(Stored data)
╔══

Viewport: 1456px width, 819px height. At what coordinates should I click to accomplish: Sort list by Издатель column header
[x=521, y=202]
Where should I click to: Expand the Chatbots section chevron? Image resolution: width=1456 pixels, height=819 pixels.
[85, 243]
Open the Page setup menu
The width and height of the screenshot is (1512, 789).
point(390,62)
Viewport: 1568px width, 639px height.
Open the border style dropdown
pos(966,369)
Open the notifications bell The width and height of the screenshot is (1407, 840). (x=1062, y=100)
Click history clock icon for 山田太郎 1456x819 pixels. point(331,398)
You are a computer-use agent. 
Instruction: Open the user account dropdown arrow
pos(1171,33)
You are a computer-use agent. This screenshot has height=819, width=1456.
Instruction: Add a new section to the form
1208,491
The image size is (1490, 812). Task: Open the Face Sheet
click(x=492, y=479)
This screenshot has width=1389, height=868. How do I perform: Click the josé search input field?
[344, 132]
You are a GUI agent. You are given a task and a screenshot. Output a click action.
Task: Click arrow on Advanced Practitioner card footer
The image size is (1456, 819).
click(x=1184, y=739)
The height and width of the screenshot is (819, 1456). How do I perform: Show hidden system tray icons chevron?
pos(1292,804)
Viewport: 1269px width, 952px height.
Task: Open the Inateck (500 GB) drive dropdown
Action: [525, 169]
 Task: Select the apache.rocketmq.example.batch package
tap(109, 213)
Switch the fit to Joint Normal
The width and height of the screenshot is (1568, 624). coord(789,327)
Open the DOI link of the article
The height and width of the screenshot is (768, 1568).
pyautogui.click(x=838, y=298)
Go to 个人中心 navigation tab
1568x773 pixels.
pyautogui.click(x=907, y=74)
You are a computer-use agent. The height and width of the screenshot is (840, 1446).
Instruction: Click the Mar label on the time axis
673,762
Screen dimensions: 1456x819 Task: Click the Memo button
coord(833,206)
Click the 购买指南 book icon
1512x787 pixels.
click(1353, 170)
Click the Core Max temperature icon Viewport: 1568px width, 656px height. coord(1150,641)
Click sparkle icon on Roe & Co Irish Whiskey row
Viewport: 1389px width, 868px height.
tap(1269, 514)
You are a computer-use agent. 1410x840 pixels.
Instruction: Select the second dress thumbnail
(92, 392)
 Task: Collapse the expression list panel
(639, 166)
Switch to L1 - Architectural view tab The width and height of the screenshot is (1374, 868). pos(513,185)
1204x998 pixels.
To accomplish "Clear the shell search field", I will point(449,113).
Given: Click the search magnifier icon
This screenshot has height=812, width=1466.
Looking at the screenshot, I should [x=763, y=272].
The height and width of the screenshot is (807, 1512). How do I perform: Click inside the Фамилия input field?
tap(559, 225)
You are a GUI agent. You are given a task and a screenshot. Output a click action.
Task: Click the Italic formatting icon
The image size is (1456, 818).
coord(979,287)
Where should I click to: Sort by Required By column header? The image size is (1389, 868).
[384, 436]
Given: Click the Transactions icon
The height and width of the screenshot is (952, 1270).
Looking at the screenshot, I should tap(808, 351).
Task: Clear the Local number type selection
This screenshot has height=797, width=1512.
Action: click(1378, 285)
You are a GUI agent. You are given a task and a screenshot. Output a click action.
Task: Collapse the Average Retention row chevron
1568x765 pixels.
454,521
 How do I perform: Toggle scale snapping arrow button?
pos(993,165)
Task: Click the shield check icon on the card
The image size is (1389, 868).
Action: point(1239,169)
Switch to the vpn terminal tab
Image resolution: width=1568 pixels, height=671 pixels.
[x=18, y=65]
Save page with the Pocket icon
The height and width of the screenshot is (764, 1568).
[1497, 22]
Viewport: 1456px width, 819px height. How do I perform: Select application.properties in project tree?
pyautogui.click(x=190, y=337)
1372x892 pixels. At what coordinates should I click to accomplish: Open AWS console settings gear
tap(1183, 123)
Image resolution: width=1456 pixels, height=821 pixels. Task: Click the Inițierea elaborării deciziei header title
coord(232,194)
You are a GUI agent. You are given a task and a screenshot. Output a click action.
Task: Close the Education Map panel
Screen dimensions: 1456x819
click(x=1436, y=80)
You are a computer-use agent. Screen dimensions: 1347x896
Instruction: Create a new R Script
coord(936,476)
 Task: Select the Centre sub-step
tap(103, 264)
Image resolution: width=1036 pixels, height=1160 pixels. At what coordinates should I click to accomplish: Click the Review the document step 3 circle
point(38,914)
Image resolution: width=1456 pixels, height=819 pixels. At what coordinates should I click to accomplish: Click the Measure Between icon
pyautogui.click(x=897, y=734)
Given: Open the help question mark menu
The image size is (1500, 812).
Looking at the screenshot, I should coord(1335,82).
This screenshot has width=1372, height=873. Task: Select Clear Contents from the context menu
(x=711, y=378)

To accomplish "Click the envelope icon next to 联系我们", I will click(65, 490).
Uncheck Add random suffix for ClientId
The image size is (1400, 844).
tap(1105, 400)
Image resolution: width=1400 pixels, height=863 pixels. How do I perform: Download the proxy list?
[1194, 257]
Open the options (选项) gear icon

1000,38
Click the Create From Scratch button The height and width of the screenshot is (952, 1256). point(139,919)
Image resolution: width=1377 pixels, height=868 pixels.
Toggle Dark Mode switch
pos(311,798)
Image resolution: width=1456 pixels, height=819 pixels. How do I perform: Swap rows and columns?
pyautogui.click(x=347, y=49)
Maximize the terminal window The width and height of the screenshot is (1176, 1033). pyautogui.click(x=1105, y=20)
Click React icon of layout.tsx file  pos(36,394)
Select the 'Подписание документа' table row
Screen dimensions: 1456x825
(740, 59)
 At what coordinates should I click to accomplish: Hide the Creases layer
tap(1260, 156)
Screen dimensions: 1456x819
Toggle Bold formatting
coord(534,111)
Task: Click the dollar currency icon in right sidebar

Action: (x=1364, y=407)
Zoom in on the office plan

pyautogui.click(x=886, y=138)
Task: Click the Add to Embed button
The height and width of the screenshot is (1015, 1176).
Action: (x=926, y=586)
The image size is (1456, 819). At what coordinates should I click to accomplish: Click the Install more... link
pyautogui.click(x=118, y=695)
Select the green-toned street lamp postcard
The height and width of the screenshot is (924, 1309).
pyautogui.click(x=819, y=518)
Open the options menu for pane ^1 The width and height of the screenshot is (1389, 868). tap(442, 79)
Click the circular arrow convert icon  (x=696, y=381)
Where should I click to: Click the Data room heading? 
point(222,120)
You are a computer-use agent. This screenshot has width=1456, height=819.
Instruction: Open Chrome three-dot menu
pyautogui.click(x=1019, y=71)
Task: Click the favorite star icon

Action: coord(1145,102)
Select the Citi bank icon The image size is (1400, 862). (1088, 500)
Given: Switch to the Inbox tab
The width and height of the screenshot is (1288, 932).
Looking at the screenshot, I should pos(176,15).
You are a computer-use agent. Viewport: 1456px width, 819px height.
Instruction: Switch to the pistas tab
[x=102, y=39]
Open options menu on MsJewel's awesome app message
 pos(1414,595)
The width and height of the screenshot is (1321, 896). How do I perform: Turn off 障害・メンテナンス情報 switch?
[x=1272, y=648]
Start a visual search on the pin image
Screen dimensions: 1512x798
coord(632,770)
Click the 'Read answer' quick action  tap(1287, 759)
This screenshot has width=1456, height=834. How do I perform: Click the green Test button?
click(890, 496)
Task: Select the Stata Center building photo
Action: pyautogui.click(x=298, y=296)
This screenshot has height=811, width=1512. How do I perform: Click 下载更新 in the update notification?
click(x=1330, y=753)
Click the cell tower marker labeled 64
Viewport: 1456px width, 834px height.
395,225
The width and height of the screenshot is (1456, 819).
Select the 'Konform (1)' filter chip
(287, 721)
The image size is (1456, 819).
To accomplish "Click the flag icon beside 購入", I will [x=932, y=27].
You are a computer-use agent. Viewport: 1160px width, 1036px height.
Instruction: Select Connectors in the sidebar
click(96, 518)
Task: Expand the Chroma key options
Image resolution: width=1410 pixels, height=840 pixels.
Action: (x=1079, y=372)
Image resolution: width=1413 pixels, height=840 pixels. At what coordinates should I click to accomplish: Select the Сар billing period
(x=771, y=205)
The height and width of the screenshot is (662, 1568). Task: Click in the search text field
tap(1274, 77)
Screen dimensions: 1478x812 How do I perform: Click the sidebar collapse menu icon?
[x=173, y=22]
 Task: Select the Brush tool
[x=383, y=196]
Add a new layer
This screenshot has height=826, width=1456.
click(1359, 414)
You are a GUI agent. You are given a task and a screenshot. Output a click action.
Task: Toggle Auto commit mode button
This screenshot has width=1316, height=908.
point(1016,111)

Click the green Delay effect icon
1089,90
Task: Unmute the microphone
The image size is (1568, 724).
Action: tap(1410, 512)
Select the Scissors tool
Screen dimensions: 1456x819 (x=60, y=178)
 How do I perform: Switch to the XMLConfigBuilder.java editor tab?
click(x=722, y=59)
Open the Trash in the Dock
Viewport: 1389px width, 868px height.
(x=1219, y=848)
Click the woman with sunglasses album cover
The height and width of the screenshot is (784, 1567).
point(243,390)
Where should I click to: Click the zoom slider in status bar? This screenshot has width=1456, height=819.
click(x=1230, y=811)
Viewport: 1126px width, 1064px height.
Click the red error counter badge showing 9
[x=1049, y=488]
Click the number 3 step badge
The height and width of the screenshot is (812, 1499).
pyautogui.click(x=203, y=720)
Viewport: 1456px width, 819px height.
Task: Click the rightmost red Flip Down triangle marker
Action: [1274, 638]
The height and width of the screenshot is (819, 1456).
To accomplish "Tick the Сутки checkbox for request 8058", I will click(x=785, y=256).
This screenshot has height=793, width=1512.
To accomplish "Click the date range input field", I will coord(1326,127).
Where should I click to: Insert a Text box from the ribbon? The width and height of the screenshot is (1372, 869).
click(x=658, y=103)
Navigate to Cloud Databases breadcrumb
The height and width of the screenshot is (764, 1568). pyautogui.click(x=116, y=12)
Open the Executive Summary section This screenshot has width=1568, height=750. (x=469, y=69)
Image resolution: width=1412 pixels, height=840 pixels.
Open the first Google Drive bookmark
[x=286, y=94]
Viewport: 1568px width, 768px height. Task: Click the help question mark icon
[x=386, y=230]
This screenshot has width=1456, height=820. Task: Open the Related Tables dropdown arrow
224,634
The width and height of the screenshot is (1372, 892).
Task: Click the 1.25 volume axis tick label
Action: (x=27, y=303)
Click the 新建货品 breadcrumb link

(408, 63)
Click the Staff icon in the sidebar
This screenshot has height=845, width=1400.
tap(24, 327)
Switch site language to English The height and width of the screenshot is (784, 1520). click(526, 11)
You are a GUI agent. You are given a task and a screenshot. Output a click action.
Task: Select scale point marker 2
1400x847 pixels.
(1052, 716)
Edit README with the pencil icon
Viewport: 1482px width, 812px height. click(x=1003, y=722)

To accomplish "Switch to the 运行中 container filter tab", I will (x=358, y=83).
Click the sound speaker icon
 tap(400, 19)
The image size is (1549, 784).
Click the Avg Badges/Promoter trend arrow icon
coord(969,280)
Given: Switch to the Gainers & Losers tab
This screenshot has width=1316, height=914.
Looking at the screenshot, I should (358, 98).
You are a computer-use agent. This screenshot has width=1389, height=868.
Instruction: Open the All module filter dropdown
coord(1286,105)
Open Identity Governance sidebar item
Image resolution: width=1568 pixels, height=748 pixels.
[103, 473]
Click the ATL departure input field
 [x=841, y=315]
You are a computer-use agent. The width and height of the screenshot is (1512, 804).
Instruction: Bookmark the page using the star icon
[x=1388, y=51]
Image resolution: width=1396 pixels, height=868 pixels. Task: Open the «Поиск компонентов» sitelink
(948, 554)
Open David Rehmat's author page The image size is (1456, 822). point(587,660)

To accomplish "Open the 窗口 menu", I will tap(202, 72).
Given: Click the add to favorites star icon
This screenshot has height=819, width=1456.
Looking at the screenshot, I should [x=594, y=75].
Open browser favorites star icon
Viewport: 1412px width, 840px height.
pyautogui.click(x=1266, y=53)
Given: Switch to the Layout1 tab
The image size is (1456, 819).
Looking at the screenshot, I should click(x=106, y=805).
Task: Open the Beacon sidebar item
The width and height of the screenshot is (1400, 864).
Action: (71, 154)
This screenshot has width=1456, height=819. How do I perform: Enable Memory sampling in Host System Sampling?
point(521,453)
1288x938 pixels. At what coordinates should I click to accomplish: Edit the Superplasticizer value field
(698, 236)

╚══

Task prompt:
When you reach the line containing "The width and height of the screenshot is (1512, 789)." in the data above, start copying exactly, and stop after the line containing "Open the notifications".

Reply:
The width and height of the screenshot is (1512, 789).
point(390,62)
Viewport: 1568px width, 639px height.
Open the border style dropdown
pos(966,369)
Open the notifications bell The width and height of the screenshot is (1407, 840). (x=1062, y=100)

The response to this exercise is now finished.